The following is how a transfer between Processor i (Pi) and Storage Device j (Sj) proceeds:

- 1. When P*i* needs data from S*j*, it asserts the Bus Request signal (PBR*i*). Upon receiving the Bus Grant signal (PBG*i*) from the PrAU, the controller asserts the starting address on *addr\_p*, the *Vaddr* (valid address signal, not shown in the figure), number of elements to be transfered on signal *length\_p* (*Count*), and its Id (*i* in this case) on *id\_p* signal. P*i* now waits for data from S*j*.
- 2. When S*j* sees an address that lies in its address range with *Vaddr* asserted, it latches the address, length, and Id and starts processing the request.

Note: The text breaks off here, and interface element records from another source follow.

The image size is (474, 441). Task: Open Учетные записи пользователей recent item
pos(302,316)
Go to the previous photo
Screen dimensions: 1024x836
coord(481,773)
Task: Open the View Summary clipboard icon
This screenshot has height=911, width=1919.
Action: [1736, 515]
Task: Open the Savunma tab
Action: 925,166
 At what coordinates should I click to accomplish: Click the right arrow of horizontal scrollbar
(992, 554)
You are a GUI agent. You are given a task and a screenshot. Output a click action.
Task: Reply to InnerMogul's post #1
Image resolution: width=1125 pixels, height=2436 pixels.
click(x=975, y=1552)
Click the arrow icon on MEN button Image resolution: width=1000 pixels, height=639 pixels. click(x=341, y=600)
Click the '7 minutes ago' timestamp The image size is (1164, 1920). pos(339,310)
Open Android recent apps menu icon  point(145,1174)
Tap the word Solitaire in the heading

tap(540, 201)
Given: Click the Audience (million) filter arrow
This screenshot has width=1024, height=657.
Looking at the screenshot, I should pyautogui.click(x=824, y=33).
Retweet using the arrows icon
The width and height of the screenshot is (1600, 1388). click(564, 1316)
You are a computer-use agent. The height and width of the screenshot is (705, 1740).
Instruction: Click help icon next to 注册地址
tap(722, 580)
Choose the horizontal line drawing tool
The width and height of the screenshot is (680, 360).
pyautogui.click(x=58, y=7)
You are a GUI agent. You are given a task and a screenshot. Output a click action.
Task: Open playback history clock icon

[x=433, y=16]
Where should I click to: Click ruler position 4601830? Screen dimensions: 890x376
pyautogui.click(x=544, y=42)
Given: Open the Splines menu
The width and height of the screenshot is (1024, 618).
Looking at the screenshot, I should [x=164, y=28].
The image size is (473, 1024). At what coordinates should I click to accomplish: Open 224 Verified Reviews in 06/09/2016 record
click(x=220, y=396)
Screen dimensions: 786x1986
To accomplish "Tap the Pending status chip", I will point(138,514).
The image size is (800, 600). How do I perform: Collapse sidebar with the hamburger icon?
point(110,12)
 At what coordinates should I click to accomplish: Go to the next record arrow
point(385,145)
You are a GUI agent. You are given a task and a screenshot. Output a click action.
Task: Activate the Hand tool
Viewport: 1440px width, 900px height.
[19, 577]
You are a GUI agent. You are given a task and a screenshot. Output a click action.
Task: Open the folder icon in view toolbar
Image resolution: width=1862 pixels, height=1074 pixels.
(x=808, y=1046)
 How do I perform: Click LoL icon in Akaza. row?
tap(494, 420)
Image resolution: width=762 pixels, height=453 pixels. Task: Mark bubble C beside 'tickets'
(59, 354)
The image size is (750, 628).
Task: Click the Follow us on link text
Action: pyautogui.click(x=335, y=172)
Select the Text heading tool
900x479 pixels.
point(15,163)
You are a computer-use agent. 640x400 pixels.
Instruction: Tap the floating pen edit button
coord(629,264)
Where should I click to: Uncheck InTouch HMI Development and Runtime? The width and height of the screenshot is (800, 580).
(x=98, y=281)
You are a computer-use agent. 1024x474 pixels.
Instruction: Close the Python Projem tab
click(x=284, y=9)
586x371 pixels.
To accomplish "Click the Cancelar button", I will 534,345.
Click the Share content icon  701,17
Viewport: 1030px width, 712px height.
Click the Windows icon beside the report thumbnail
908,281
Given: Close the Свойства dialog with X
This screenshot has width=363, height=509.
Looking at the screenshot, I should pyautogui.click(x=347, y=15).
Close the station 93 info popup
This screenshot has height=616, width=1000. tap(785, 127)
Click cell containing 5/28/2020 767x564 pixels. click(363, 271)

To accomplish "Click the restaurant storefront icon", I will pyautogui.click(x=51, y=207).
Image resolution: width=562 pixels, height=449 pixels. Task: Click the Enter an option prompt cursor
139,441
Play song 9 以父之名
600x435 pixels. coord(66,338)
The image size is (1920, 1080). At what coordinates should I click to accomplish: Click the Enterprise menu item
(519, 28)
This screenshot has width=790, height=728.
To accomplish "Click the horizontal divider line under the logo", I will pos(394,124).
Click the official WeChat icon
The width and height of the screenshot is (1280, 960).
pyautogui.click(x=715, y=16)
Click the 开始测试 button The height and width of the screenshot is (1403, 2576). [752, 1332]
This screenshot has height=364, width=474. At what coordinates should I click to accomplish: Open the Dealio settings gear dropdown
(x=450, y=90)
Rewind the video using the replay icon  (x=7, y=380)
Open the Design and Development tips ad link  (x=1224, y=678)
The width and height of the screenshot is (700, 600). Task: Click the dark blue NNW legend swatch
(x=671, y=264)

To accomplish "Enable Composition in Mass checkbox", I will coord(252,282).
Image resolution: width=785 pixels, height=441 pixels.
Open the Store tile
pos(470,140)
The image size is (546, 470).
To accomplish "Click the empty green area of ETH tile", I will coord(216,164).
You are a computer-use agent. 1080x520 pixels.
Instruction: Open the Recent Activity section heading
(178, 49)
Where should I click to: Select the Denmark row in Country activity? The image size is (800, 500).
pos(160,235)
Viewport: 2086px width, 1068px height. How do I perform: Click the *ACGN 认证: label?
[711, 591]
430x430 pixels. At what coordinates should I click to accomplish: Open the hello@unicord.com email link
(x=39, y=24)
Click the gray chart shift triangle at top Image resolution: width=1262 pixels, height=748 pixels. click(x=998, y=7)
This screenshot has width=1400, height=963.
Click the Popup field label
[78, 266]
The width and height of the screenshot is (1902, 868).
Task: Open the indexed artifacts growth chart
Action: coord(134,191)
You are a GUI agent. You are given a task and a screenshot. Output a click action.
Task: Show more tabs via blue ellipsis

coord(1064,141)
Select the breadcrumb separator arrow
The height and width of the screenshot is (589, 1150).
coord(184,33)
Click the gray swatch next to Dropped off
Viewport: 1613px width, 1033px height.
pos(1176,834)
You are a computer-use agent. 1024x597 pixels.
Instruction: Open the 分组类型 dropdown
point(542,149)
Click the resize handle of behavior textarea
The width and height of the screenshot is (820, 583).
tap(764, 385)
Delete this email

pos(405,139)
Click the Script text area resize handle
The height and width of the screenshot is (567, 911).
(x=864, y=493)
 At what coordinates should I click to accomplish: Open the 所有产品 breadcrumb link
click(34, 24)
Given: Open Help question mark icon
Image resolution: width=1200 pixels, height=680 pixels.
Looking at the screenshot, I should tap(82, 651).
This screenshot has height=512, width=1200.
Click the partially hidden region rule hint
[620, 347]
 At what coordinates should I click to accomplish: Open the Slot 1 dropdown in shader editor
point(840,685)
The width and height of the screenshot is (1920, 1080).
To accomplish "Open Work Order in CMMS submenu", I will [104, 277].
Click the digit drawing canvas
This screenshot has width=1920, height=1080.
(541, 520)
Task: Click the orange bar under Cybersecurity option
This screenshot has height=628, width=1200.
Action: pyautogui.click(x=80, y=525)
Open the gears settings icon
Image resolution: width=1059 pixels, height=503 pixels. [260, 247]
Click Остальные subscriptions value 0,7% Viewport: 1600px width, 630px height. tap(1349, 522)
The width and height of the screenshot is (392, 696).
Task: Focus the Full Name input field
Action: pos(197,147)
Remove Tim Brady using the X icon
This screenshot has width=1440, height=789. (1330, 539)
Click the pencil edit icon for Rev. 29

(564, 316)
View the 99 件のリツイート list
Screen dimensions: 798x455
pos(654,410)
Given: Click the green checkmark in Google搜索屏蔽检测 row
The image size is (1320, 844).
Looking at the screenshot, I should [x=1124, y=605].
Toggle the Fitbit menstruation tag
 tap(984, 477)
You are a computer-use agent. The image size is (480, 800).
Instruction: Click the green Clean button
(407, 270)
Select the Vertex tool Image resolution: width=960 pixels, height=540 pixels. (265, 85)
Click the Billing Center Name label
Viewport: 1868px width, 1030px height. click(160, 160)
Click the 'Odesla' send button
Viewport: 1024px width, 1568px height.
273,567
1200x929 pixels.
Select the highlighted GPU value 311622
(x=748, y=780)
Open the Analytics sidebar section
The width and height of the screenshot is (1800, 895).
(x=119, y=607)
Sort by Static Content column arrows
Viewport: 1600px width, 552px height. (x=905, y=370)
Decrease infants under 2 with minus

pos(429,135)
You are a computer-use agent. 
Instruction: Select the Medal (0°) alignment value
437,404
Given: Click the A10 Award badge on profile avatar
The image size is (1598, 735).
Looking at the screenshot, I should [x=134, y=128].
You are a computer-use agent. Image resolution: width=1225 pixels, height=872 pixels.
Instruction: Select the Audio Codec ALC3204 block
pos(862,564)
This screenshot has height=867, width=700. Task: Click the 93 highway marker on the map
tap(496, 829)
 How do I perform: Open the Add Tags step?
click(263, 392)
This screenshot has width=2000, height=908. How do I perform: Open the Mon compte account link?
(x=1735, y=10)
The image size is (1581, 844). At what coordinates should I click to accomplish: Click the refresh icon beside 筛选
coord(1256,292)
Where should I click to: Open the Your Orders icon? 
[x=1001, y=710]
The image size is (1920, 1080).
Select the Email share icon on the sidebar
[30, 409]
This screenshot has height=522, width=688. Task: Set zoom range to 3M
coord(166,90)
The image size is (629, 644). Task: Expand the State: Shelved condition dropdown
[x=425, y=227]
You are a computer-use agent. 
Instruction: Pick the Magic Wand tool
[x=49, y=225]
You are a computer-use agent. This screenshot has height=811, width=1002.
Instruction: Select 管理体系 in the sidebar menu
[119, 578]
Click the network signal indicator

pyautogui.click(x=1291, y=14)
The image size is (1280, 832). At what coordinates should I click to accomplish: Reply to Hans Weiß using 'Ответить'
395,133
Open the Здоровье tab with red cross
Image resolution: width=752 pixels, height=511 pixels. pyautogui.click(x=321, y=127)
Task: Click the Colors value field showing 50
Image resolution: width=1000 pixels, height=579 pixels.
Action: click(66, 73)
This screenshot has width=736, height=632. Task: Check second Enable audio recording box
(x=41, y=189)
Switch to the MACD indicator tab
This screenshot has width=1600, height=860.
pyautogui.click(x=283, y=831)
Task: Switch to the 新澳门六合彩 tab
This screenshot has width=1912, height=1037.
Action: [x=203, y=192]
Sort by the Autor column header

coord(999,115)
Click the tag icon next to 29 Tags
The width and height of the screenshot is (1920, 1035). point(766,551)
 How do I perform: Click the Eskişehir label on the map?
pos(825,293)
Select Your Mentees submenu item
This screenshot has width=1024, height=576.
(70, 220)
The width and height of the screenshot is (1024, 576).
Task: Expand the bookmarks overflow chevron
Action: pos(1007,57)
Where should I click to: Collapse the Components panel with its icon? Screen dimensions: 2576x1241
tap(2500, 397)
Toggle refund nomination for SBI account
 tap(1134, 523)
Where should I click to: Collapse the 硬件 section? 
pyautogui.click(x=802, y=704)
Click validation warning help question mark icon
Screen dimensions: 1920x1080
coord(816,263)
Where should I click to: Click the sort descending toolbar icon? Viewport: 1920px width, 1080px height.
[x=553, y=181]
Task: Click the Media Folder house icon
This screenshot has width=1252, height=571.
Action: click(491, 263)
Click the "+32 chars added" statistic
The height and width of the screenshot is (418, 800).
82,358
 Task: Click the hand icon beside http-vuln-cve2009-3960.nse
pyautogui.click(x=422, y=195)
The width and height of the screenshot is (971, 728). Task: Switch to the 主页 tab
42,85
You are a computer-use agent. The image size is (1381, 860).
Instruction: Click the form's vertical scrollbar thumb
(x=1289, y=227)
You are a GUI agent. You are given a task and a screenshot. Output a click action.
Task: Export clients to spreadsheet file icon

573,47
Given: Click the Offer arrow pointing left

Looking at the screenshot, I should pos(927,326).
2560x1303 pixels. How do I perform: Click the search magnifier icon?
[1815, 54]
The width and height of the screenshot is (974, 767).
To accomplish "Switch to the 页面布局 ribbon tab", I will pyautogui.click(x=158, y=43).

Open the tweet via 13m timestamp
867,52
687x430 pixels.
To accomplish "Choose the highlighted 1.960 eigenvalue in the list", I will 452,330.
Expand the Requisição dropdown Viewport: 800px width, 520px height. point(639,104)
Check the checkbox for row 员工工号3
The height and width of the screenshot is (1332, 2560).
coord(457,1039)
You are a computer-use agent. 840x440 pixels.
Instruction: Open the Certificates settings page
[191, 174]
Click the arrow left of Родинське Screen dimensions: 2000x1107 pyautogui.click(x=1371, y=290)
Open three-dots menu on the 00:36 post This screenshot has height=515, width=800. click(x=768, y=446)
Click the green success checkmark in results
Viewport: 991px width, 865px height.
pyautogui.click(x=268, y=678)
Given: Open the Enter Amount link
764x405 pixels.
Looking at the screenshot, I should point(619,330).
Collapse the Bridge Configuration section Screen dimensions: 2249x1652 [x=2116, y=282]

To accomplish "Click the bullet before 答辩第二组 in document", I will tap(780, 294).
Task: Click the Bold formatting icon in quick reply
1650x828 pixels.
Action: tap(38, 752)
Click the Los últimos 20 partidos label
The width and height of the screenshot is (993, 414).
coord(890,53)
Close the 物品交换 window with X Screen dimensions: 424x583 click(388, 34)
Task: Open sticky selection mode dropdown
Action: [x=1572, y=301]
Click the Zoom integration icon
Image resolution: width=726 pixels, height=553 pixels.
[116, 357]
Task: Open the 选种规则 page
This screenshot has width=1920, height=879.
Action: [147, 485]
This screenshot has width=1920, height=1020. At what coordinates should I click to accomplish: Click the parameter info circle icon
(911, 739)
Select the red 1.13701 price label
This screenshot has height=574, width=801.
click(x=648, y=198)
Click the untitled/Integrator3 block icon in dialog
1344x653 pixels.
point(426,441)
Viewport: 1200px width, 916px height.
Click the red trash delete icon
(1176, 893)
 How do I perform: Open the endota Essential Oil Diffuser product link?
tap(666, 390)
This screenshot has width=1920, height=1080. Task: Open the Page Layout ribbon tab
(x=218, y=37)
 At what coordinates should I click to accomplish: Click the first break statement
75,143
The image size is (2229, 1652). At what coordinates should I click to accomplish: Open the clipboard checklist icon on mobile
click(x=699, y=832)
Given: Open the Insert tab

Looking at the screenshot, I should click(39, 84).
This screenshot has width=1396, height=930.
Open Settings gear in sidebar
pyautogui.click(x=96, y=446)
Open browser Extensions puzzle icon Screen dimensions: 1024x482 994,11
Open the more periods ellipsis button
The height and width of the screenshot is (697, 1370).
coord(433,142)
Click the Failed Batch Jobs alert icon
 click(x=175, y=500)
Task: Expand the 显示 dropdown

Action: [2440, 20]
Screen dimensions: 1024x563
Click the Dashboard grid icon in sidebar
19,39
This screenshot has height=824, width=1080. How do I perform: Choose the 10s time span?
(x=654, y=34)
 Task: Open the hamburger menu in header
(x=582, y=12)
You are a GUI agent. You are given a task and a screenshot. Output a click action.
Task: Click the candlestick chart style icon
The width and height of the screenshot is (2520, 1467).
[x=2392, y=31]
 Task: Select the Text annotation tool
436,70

- 3. When S*j* is ready to return a data element, it asserts SBR*j* and upon receiving the Grant signal (SBG*j*), it asserts data on *data\_s*, the Id of the processor that requested the data on *id\_s* and the *Vid* (valid id signal, where *Vid* = SBG0 OR SBG1, not shown in the figure). It also decrements its *Count* of the remaining elements. The SBG*j* signal grants the bus to S*j* for a *single* cycle.
- 4. When Pi sees its Id on id\_s with Vid signal asserted, it latches the data element and decrements its Count.
- 5. Pi and Sj cycle through steps 3 and 4 until Count reaches 0.

The device and controller synchronize using the *Dev* and *Ready* signals. When a transfer needs to be carried out the *Dev* signal is asserted. The availability of valid data is indicated by asserting the *Ready* signal.

Note: for the sake of simplicity, assume each processor can have only one pending transfer. Each storage controller can buffer up to two requests since each processor could have one pending transfer from a given storage.

- 1. Construct the state machine for the processor controller P*i*. Show relevant inputs and outputs on all arcs. (Remember that the controller keeps track of the number of data transfers completed in a *Count* register.)
- 2. Assume that the controller consists of a state machine and a two-entry buffer:



Whenever the storage controller is requested on the bus, the buffer stores the *id\_p*, *length\_p*, and *addr\_p* bus signals. The *req* output of the buffer indicates that at least one request is awaiting service in the buffer. The *id*, *length*, and *addr* signals are the buffered bus signals of the oldest buffered bus request. The *done* input tells the buffer to clear the oldest buffered request.

Draw the state diagram for the state machine in the figure above. Show relevant inputs and outputs on all arcs.